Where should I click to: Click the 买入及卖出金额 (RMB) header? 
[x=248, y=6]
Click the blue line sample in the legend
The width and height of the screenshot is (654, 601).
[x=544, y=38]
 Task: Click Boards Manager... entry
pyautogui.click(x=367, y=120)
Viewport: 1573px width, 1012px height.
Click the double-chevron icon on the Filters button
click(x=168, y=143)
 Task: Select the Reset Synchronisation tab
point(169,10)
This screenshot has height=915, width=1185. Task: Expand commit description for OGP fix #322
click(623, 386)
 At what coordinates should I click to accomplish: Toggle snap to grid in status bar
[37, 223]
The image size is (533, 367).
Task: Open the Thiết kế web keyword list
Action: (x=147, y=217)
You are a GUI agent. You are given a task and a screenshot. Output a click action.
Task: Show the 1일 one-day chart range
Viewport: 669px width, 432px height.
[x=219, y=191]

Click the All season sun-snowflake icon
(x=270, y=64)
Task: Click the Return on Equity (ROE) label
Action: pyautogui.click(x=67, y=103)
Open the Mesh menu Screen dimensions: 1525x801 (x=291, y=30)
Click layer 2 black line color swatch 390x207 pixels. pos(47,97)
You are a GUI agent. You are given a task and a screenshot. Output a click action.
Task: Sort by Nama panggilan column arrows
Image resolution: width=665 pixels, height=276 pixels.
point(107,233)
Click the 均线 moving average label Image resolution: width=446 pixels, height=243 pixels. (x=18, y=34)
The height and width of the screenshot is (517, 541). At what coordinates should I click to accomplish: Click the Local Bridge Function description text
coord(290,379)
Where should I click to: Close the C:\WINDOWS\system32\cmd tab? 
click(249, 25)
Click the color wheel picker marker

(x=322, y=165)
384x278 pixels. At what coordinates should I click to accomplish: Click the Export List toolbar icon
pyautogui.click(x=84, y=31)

#### What you will do:
The required output is every line above from the one with "Task: Show the 1일 one-day chart range" down to the one with "Click the 均线", restated word for word, ends included.

#### Exercise response:
Task: Show the 1일 one-day chart range
Viewport: 669px width, 432px height.
[x=219, y=191]

Click the All season sun-snowflake icon
(x=270, y=64)
Task: Click the Return on Equity (ROE) label
Action: pyautogui.click(x=67, y=103)
Open the Mesh menu Screen dimensions: 1525x801 (x=291, y=30)
Click layer 2 black line color swatch 390x207 pixels. pos(47,97)
You are a GUI agent. You are given a task and a screenshot. Output a click action.
Task: Sort by Nama panggilan column arrows
Image resolution: width=665 pixels, height=276 pixels.
point(107,233)
Click the 均线 moving average label Image resolution: width=446 pixels, height=243 pixels. (x=18, y=34)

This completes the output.